As to matters after John died, schedule H of Nicholas' accounting as Administrator of Christos' estate for the period of October 31, 1998 to March 31, 2009, that was filed with this court on April 29, 2009, contained a representation by Nicholas that he had "no knowledge" of any power of attorney "made and executed by any of the persons interested in or entitled to share in the estate". That statement, made before the statute of limitations putatively expired on April 17, 2010, appears in direct contradiction with the facts represented by Nicholas himself in the moving papers. He alleges that the power of attorney executed by John was done to effectuate the parties' agreement concerning the distribution of the assets of their father's estate, in which they were purportedly the only distributees.
Accordingly, as there are issues of fact concerning whether any fraudulent acts of the Respondent suspended the running of the statute of limitations, the motion for dismissal and/or summary judgment based upon the expiration of the statute of limitations is denied.
Insofar as the argument of laches is concerned, the essential element of prejudice as a result of the lapse of time has not been established. While it may be difficult to locate the necessary documents to support an account and memories may have faded as alleged, it has not been demonstrated that Respondent has suffered a significant change in position prejudicial to him due to the delay in commencing this proceeding.

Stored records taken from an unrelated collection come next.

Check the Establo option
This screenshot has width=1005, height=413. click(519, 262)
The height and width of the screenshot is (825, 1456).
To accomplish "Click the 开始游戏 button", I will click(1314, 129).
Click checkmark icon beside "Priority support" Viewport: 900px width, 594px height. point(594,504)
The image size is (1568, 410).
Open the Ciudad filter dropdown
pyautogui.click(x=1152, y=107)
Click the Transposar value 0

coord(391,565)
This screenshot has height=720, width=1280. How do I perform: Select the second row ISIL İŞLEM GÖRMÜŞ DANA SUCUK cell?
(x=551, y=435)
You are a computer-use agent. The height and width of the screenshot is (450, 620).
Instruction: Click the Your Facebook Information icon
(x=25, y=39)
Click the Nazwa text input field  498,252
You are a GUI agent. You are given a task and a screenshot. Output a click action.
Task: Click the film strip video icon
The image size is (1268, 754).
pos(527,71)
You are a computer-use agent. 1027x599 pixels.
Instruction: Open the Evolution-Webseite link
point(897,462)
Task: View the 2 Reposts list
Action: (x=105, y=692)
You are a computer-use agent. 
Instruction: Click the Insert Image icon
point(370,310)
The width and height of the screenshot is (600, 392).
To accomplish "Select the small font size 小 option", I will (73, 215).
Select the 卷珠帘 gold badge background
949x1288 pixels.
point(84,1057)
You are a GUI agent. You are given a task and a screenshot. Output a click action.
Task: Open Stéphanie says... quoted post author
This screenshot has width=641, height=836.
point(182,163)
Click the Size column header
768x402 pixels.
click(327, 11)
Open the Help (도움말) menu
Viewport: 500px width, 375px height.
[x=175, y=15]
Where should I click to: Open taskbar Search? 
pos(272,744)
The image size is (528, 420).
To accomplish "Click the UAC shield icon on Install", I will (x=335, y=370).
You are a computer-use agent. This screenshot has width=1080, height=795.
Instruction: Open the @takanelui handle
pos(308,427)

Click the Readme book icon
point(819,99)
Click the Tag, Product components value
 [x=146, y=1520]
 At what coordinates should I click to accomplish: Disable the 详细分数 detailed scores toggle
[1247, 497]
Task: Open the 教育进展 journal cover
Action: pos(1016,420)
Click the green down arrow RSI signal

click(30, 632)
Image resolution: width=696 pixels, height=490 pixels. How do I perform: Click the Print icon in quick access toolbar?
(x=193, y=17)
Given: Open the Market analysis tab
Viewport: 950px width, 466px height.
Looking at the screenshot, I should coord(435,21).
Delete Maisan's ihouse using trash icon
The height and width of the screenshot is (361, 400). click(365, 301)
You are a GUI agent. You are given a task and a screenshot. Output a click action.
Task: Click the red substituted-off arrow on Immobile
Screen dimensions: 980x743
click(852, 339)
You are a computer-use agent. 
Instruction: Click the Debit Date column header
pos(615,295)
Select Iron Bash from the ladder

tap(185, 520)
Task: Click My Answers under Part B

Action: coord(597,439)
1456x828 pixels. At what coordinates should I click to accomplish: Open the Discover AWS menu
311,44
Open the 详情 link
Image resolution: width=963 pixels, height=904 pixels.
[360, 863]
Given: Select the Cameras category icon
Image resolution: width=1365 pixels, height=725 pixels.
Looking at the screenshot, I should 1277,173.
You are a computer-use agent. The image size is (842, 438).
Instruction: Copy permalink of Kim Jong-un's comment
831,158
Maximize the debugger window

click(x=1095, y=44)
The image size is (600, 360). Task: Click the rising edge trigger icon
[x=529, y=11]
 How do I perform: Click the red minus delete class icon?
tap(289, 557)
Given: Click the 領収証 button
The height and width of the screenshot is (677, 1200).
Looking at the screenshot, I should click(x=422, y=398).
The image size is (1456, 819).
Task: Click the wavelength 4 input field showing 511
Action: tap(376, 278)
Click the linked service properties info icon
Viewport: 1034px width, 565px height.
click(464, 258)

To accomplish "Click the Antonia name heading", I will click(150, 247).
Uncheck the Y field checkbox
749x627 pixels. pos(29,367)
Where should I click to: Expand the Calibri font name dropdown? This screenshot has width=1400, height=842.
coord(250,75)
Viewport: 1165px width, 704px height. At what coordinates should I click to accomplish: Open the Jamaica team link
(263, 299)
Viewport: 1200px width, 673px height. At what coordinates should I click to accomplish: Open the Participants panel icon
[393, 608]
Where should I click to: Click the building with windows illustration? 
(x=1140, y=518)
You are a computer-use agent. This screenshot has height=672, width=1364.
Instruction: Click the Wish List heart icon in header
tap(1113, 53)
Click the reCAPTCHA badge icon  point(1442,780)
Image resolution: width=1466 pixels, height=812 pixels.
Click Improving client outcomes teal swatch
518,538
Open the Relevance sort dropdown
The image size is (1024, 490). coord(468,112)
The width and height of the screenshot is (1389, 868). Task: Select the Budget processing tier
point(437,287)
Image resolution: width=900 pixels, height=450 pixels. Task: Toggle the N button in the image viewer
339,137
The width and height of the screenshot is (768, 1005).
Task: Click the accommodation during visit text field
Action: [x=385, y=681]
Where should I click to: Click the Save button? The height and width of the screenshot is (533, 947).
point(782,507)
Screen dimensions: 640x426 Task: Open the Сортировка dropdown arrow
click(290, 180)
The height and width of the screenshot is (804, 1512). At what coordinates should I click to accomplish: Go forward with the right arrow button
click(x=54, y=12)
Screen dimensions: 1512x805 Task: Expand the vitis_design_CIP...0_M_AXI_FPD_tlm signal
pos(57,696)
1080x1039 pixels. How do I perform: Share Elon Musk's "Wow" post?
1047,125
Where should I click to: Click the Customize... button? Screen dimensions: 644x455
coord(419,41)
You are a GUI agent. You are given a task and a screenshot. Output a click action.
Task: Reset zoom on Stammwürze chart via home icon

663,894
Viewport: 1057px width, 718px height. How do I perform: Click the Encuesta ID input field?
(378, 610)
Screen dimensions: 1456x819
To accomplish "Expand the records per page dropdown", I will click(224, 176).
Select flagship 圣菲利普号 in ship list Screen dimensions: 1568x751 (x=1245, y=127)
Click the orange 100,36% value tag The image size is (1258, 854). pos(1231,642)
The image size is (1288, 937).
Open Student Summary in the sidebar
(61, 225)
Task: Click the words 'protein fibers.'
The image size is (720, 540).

The Respondent's argument concerning John's supposed ratification of the transference of a parcel of real property in Queens County is irrelevant to whether this proceeding to compel an accounting is timely. As the court noted supra, a fiduciary is duty bound to account and the Respondent has not cited any authority to support the proposition that a principal's acquiescence in the transactions of their fiduciary absolves the duty to account.
This is the decision and order of the Court.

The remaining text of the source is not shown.